● **Aim of the task**: Your task is to gather the lines below that hold the string "range".

[Stored items]
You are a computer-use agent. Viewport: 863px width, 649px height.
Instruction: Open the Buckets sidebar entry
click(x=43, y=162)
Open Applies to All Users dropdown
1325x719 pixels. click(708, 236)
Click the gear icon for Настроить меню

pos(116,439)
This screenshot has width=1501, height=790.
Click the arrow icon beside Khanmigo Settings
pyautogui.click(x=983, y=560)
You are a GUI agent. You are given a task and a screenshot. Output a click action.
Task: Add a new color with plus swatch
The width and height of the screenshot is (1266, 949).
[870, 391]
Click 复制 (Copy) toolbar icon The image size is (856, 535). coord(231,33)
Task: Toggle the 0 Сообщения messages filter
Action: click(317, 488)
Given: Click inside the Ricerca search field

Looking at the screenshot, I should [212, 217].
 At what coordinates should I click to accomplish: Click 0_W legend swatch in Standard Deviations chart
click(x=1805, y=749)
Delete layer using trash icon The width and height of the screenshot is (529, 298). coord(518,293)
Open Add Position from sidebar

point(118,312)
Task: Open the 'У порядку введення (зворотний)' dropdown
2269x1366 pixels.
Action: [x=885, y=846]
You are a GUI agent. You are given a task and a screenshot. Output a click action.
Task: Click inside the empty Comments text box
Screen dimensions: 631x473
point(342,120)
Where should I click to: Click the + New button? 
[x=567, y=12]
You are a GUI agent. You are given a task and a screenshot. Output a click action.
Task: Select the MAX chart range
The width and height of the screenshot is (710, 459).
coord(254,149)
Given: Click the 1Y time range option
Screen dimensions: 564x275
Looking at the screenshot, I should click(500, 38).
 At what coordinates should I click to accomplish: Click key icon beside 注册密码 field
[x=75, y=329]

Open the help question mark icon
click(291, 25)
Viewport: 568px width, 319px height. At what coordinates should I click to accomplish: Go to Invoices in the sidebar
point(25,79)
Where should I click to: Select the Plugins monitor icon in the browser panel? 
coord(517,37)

● **Response area**:
Task: Select the MAX chart range
Given: Click the 1Y time range option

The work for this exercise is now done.